Покосившись на нее, Павел вздохнул и принялся объяснять.
– Так вот, начнем с того, почему я дурак. Несколько месяцев назад кто-то начал скупать акции завода. Причем делал это очень умело и аккуратно, до меня доходили слухи, я их проверил, они не подтвердились, и я успокоился. Но проверил я не очень тщательно, а успокоился потому, что занят был другими делами. Увлекся! – усмехнулся он, но невесело, скорее с досадой. – Мне надо было действовать на опережение, увеличивать свой пакет. Я проворонил. У этих людей собрался пакет, достаточный для того, чтобы… ну короче говоря, предпринимать некоторые действия.
– А кто эти люди? – уточнила Юля. – Они наши?
– Белогвардейцы! – не удержался Павел. – Такой же холдинг, как и наш, только московский. В общем, дело в том, что сразу после новогодних праздников они примут решение о том, чтобы поставить своего директора.
– Как нового? – испугалась Юля. – Вместо тебя? И это возможно?
– Запросто, – заверил ее Павел. – Есть механизм, я тебе потом подробно объясню, если захочешь слушать. Мы будем судиться, конечно. И будем проигрывать суды здесь, в первой инстанции, потому что они имеют поддержку суда и прокуратуры. Мы это поломаем в конечном итоге, но уйдет месяца три, а грамотные юристы могут при умелом подходе и на год затянуть. А новый директор выкачает завод за полгода, пока мы судимся. Птичка по зернышку клюет. Город останется без налогов, мы же градообразующее предприятие.

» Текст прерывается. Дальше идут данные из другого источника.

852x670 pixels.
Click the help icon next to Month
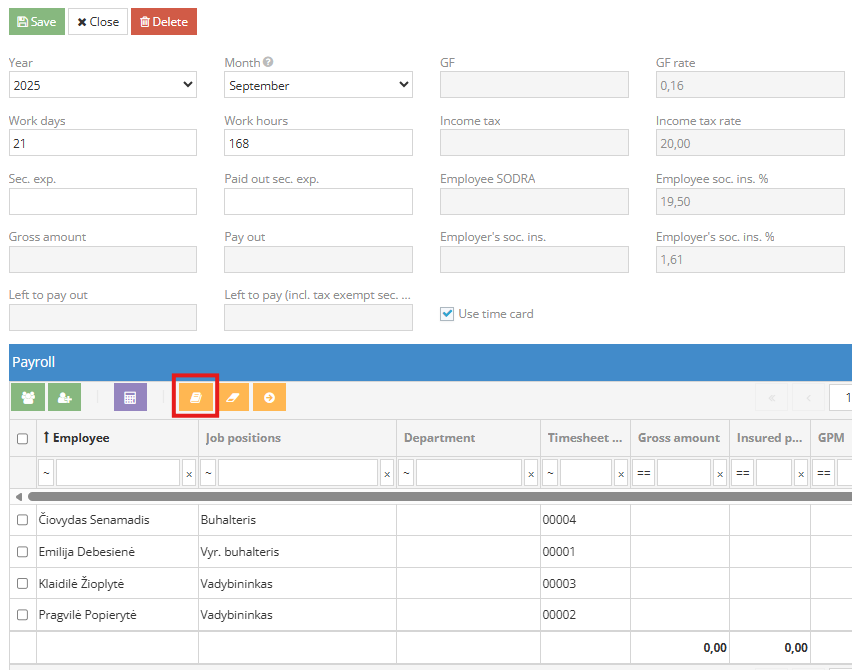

– Хорошие дела… А мэр что же? Бондаренко? Он ведь у тебя был? – честно пыталась понять Юля.
– Он как раз на нашей стороне, его устраивает нынешнее положение дел, и он мужик хороший, честный. Он как раз про суды и предупредил. Но реально он ничем помочь не может.
– То есть как это? Почему? Он же власть! А у него из-под носа завод уводят, и он ничего не может? Кто главнее, он или суд? – принялась возмущаться Юля.

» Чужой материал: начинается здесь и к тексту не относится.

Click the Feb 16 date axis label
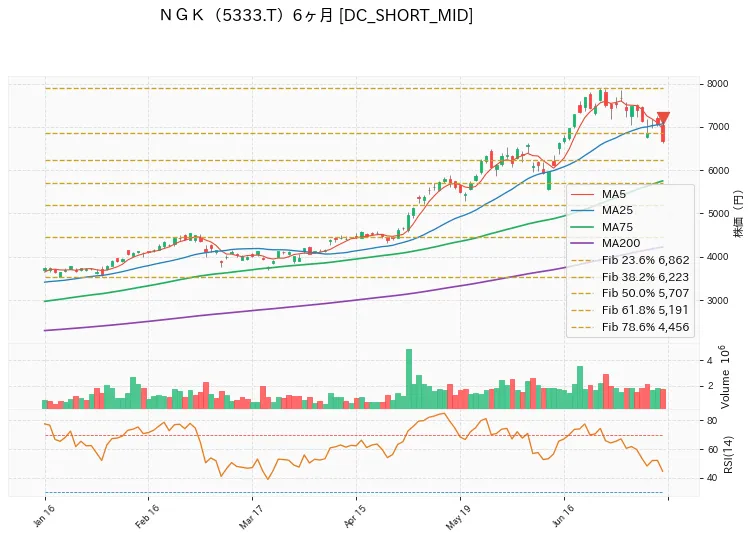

– Суд. Однозначно, – ответил Павел. – Его и самого прижали, чтоб не вякал. Он старинную заброшенную узкоколейку в прошлом году разобрал, рельсы на металлолом продал, на эти деньги купили две квартиры сиротам, которые выпустились из детского дома. Им жилье, кстати, по закону положено, но статьи такой в бюджете нет, он и выкрутился. А ему говорят: мы дело заведем, и пока ты объясняешься, пожалеешь, что связался.
– Господи! Суды, акции, рельсы, квартиры! Не понимаю! – отчаялась Юля. – Это ваши игры! Хуже наших еще, между прочим! Я-то тут при чем?! Зачем ты меня сюда привез?
– Мы с Бондаренко придумали схему. В принципе, она спасает всех, потому что дает нам время для защиты. Мы уговорим Светлану, она мне сама говорила, что уже устала тащить этот воз. Ты станешь директором театра. И я отдам завод в аренду театру на пятьдесят лет. Понимаешь? – Павел заглядывал Юле в глаза и ждал ответа.
– Как театр может взять в аренду завод? – изумилась Юля. – Муравей – слона?! На пятьдесят лет? Чепуха какая!
– Юридически – запросто, – заверил ее Павел. – У вас в уставе есть пункт, что вы можете осуществлять хозяйственную деятельность. Вот и станешь осуществлять. МХТ же существовал на деньги свечного заводика Алексеева – видишь, я читал твои книжки, а ты мою, судя по всему, нет. У вас просто возможности будут несколько больше… Не бойся, возьмешь меня своим замом. Если захочешь, даже сможешь лезть в мои дела. Я не против, если по делу.
– А что будет, если я соглашусь? – осторожно спросила Юля.
– Мы выиграем время. Тогда уже их новый директор вынужден будет пойти в арбитраж оспаривать договор аренды. Они поработали со всеми там, в Надеждинске, но арбитраж купить гораздо труднее.
– Но это же просто анекдот какой-то… – беспомощно пробормотала Юля.